Preface

Reactive oxygen species (ROS) are produced as by-products of mitochondria electron transport chain. At moderate concentrations (yet unknown acceptable ranges at various developmental phases), ROS functioned in normal physiology by regulating enzymes and redox-sensitive gene expression. The cell utilizes a body of machinery to balance oxidative molecules, including ROS scavengers (e.g., thiols, vitamin C and E) and detoxifying enzymes (e.g., superoxide dismutase, glutathione reductase). Excessive ROS can cause oxidation of proteins, lipids, and DNA. It is known that such unbalanced oxidative capacity may lead to oxidative stress that is implicated in the aetiology of many diseases such as aging, cancer, diabetes, and cardiovascular disease.
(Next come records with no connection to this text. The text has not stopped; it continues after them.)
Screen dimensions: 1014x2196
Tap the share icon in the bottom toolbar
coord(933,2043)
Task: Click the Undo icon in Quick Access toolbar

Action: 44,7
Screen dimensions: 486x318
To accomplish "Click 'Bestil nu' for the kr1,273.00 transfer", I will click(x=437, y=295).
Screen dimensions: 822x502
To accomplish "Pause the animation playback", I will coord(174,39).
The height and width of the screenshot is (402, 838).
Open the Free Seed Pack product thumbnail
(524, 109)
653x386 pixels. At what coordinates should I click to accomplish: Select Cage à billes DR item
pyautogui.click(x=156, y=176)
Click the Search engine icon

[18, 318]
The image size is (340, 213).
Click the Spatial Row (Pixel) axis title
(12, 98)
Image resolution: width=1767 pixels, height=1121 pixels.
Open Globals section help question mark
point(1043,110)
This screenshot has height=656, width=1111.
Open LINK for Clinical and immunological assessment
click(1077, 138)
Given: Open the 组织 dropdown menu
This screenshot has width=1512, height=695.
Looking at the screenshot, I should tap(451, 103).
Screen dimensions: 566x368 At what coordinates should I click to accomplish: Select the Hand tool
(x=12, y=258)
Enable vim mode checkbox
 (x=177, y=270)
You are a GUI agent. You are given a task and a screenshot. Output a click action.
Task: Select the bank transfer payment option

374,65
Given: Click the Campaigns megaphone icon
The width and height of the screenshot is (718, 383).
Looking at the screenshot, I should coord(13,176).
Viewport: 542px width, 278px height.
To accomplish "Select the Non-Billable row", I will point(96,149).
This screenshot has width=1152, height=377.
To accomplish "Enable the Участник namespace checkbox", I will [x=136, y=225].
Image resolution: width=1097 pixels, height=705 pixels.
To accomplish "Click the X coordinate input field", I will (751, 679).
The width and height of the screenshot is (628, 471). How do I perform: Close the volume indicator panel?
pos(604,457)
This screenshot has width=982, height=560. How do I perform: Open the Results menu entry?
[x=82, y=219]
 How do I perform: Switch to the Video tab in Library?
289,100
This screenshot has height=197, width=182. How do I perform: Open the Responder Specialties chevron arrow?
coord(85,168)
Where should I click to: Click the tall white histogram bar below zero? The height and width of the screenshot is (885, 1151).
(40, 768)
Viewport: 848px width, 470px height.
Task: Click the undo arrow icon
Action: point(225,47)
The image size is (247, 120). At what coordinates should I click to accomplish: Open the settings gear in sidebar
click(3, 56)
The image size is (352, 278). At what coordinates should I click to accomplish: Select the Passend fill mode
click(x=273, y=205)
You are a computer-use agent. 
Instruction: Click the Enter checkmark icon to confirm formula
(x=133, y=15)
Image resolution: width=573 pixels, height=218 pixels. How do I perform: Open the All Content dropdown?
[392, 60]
Oxidative stress is a common feature of many commonly known or suspected risk factors of or conditions associated with adverse (poor or excessive) fetal growth and/or preterm birth, such as preeclampsia, diabetes, smoking, malnutrition or excessive nutrition, infection or inflammation. Plausibly, oxidative stress might be the key link, underlying the superficial “programming” associations between adverse fetal growth or preterm birth and later elevated risks of the metabolic syndrome, type 2 diabetes and other disorders. Adverse programming may occur without affecting fetal growth, but more frequently among low birth weight infants, merely because they more frequently experience known or unknown conditions with oxidative insults.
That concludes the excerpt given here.